The Abbey of La Trinité in Vendôme, France and the Cult of the Holy Tear: An Exploration of a Multi-Sensory Devotional Experience

Oxford, Bodleian Library, MS Rawl. poet. 224


This manuscript is a compendium of texts related to the cult of the Holy Tear. Its size, physical qualities, combination of French and Latin language suggests that the manuscript was not produced at the abbey or for a monastic audience, but for a secular reader at a modest court workshop. However, even though the manuscript was probably not produced at the abbey, the nature of the texts suggests that the compiler and the author of the opening poem likely had very close contact with the abbey and its library.

Much information about the manuscript can be gleaned from the frontispiece.
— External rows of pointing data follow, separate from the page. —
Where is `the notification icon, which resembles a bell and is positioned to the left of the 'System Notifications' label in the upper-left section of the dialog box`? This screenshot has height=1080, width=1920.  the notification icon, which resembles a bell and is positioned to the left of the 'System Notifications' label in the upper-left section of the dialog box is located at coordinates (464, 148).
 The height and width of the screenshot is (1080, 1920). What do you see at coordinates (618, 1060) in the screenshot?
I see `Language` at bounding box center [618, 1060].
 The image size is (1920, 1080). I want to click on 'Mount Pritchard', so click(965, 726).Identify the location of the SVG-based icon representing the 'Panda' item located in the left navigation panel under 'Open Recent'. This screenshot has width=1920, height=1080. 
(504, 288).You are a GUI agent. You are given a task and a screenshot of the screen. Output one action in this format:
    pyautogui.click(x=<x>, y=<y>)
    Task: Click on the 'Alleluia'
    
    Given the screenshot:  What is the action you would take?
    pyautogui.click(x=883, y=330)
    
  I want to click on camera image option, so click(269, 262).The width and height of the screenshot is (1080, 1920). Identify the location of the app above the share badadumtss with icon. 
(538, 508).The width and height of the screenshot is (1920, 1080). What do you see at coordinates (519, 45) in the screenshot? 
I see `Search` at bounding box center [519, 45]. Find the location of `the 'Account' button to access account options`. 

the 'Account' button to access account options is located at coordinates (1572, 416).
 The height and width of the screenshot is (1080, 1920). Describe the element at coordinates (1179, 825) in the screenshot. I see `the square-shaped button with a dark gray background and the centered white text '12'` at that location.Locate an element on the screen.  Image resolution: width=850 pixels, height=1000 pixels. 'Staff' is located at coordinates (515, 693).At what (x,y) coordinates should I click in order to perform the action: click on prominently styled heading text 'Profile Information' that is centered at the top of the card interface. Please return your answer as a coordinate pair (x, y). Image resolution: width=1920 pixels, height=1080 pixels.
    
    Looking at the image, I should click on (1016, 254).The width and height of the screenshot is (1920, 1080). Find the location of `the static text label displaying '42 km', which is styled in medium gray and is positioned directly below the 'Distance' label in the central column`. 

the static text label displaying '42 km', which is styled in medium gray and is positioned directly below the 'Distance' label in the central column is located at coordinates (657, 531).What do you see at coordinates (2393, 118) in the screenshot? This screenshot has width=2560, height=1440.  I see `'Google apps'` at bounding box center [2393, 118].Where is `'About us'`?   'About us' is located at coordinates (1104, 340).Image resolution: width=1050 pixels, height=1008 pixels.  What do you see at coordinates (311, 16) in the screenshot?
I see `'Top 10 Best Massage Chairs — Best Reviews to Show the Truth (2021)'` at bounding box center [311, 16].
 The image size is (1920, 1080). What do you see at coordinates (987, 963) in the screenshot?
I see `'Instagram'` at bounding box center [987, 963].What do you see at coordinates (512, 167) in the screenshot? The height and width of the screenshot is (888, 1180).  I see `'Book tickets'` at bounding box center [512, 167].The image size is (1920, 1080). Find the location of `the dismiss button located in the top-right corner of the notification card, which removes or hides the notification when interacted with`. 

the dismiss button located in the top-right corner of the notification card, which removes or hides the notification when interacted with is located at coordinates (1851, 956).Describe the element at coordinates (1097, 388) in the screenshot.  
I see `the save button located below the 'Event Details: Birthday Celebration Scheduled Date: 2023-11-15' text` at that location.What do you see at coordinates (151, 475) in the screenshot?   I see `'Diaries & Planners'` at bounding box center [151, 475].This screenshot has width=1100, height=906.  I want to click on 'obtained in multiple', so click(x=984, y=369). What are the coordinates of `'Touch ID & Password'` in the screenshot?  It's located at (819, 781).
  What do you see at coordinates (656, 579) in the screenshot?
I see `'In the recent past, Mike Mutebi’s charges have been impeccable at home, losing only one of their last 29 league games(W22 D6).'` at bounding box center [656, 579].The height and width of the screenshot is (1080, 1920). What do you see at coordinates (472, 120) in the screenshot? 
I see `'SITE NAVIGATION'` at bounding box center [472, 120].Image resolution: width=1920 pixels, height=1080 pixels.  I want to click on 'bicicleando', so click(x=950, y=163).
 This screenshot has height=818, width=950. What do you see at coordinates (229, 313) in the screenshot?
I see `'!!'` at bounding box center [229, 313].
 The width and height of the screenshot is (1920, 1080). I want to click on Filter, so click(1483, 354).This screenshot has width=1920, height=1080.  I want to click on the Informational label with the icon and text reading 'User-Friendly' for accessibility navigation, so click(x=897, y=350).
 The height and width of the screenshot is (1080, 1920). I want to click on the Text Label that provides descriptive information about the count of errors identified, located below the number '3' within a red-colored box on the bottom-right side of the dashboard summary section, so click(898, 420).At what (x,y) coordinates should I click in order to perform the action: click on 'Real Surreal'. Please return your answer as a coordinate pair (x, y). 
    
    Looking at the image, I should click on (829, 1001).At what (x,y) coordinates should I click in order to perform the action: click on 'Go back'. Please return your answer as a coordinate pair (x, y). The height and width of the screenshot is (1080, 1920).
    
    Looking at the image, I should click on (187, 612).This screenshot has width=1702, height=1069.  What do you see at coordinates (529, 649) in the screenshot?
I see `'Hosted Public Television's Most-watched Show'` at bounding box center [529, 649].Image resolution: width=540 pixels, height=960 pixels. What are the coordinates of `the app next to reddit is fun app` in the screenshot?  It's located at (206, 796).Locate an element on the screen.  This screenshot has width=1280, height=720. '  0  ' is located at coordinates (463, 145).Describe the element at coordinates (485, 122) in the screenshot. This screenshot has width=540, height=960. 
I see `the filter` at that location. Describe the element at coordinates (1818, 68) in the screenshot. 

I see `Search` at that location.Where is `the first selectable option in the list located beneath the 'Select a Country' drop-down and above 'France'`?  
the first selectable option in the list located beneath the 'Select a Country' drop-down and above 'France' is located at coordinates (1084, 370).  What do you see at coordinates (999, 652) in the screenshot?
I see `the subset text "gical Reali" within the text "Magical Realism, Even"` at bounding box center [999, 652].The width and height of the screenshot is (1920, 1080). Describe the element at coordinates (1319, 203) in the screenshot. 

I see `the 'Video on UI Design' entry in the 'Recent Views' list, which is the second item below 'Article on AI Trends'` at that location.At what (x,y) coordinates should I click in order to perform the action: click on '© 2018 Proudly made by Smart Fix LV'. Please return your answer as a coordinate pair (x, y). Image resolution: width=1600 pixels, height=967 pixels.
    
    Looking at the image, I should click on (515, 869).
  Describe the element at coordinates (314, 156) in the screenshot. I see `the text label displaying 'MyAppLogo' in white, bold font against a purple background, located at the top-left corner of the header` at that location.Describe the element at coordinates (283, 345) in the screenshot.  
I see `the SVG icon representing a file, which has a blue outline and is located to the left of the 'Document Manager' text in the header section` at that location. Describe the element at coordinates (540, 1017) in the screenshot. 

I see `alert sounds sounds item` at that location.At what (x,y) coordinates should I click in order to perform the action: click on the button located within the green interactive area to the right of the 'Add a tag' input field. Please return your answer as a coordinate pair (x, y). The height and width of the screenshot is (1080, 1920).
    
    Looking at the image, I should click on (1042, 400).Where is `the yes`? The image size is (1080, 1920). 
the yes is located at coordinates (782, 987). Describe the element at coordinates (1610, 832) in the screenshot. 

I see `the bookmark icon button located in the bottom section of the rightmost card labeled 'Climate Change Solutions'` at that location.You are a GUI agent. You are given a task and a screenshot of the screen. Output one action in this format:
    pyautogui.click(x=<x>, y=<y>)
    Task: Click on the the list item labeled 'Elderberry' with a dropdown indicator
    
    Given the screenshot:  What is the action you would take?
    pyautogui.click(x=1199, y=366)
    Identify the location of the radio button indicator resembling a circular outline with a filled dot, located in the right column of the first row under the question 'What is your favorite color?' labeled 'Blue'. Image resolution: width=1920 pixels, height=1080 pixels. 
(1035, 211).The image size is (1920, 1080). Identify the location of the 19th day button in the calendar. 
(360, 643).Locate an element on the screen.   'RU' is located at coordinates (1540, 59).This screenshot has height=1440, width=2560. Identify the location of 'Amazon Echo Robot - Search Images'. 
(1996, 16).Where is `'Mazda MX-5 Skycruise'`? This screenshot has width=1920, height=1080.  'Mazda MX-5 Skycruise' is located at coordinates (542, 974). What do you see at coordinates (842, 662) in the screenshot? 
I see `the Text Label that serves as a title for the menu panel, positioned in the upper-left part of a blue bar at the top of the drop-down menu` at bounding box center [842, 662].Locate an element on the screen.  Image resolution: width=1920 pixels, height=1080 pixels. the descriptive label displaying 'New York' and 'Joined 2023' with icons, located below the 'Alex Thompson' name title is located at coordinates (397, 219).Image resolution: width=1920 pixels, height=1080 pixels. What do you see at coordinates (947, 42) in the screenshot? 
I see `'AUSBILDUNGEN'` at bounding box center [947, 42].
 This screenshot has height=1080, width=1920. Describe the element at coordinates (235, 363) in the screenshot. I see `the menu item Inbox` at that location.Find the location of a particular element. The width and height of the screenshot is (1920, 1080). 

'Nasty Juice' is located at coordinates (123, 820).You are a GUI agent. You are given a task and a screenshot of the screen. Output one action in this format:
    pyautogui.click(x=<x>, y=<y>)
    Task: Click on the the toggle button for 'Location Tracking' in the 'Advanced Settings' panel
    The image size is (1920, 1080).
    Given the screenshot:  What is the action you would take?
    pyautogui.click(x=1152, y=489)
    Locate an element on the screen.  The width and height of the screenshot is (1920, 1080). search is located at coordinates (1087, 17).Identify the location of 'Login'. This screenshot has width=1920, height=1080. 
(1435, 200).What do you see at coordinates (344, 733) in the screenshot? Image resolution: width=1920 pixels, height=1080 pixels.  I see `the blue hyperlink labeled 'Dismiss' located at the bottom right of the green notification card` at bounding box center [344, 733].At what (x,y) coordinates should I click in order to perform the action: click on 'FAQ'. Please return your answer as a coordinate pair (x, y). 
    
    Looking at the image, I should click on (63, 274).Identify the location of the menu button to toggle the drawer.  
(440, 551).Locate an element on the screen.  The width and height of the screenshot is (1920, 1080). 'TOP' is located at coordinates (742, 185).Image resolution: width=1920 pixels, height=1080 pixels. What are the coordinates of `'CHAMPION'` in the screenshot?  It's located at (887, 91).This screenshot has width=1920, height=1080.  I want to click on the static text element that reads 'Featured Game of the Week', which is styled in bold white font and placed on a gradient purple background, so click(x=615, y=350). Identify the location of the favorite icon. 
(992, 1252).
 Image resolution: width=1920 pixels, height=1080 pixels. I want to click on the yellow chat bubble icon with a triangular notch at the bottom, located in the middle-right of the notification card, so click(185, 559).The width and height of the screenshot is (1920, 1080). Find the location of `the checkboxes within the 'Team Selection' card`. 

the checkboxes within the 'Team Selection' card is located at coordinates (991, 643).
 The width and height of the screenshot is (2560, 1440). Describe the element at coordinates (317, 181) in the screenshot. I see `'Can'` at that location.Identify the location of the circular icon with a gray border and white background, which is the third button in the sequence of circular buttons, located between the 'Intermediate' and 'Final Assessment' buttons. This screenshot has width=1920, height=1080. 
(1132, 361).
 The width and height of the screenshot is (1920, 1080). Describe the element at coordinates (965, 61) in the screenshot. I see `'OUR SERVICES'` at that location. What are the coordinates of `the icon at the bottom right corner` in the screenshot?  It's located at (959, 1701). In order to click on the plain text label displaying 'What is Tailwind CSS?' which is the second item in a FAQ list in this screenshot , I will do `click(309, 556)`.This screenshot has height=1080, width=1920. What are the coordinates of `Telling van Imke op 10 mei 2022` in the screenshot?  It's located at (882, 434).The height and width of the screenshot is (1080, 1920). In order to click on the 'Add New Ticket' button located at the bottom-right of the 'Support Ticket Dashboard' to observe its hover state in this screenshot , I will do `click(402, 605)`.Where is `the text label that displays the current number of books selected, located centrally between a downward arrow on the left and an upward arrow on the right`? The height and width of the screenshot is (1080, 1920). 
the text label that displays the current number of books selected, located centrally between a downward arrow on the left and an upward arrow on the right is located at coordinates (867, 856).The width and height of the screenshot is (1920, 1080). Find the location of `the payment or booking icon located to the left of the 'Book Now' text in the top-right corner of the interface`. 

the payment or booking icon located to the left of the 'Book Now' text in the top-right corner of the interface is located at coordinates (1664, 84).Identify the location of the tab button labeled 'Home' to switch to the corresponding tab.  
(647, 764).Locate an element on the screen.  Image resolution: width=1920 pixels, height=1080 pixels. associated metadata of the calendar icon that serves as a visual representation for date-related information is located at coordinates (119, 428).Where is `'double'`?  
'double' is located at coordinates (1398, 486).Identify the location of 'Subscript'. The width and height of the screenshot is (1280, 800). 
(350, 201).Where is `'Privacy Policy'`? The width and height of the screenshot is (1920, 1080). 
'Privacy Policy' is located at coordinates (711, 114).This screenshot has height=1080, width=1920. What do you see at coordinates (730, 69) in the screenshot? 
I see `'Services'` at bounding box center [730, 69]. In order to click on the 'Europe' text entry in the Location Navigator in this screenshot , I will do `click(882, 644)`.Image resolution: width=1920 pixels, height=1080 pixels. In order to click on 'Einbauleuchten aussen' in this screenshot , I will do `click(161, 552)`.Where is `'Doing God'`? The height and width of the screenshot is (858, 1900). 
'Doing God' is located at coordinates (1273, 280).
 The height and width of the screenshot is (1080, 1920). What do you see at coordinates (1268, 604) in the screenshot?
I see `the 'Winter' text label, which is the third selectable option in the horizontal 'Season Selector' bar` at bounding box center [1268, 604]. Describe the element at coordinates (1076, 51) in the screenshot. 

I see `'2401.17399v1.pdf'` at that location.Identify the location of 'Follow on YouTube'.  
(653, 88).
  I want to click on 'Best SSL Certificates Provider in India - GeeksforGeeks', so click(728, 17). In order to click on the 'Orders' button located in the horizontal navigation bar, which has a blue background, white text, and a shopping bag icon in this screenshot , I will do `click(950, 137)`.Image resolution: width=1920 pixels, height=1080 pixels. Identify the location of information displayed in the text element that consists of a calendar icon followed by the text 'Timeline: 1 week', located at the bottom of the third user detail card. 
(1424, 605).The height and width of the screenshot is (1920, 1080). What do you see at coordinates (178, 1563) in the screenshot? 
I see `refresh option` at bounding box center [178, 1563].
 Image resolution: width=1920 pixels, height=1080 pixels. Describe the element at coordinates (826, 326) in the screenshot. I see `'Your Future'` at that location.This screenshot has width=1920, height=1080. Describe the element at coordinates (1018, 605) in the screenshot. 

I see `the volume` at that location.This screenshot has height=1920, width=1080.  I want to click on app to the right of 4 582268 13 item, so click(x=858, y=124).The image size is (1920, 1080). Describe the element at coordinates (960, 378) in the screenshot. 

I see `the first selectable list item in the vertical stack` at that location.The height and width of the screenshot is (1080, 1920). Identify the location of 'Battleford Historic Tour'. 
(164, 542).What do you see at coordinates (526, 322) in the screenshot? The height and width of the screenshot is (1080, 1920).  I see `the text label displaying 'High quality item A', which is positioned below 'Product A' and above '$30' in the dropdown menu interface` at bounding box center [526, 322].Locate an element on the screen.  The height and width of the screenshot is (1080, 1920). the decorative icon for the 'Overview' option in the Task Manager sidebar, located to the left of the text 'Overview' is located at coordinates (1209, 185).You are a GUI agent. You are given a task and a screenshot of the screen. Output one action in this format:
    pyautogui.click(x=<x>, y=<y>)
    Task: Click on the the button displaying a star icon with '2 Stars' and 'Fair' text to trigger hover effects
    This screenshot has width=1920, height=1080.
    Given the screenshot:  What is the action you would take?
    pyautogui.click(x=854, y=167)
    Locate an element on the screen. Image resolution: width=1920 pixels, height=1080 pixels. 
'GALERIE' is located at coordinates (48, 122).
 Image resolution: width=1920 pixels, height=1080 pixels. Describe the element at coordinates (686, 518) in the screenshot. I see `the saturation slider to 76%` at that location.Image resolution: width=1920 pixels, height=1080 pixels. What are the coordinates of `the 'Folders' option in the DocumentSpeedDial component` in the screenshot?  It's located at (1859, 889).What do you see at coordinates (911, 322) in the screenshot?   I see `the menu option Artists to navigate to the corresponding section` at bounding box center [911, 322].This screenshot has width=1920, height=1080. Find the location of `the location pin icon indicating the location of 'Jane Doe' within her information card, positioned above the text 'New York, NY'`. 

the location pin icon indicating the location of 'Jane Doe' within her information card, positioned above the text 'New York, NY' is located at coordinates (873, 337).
Four scenes from the legend of the Holy Tear appear in frames at the center of the page. The scenes are the four major scenes of the legend: the shedding of the tear at the tomb of Lazarus, Geoffrey Martel selecting the Holy Tear in the Imperial treasury in Constantinople; Geoffrey transporting the Holy Tear, and Geoffrey donating the relic to the abbey of La Trinité. The focus seems to be on Geoffrey as much as the Holy Tear.



The artist decorated the page outside the picture frame with floral and leaf designs of blue, green and pink. Among the decorations, five coats of arms offer crucial information regarding the possible provenance, function, and reader of the manuscript.

On the lower left hand of the folio appears the arms of René of Anjou. René sponsored a court of poets and painters, and was a poet himself, and likely he was responsible for producing the manuscript. Moving to the right, we come to the coat of the Dauphin, the heir apparent of the king of France, and the ruler of the Dauphiné in southeastern France, which was held by René's nephew, Louis, son of Charles VII, until 1461. Higher on the page near the right margin, appear the combined arms of Louis and Charlotte of Savoy after their marriage in 1453. Finally, in the upper right margin appears the arms of the King of France, either Charles VII, brother in law to René of Anjou, or his son, Louis XI, after his ascension in 1461.

The prominence of aristocratic coats of arms, as well as the central and honorific role that Geoffrey Martel plays on the frontispiece and in the opening poem, an intriguing explanation for the manuscript is that it may have been a gift from René to Louis XI. René and Louis were related by blood, and in 1475, René had asked Louis to ransom his daughter (and Louis’s cousin), Margaret of Anjou, who was held captive by rivals to the English crown during the war of the Roses.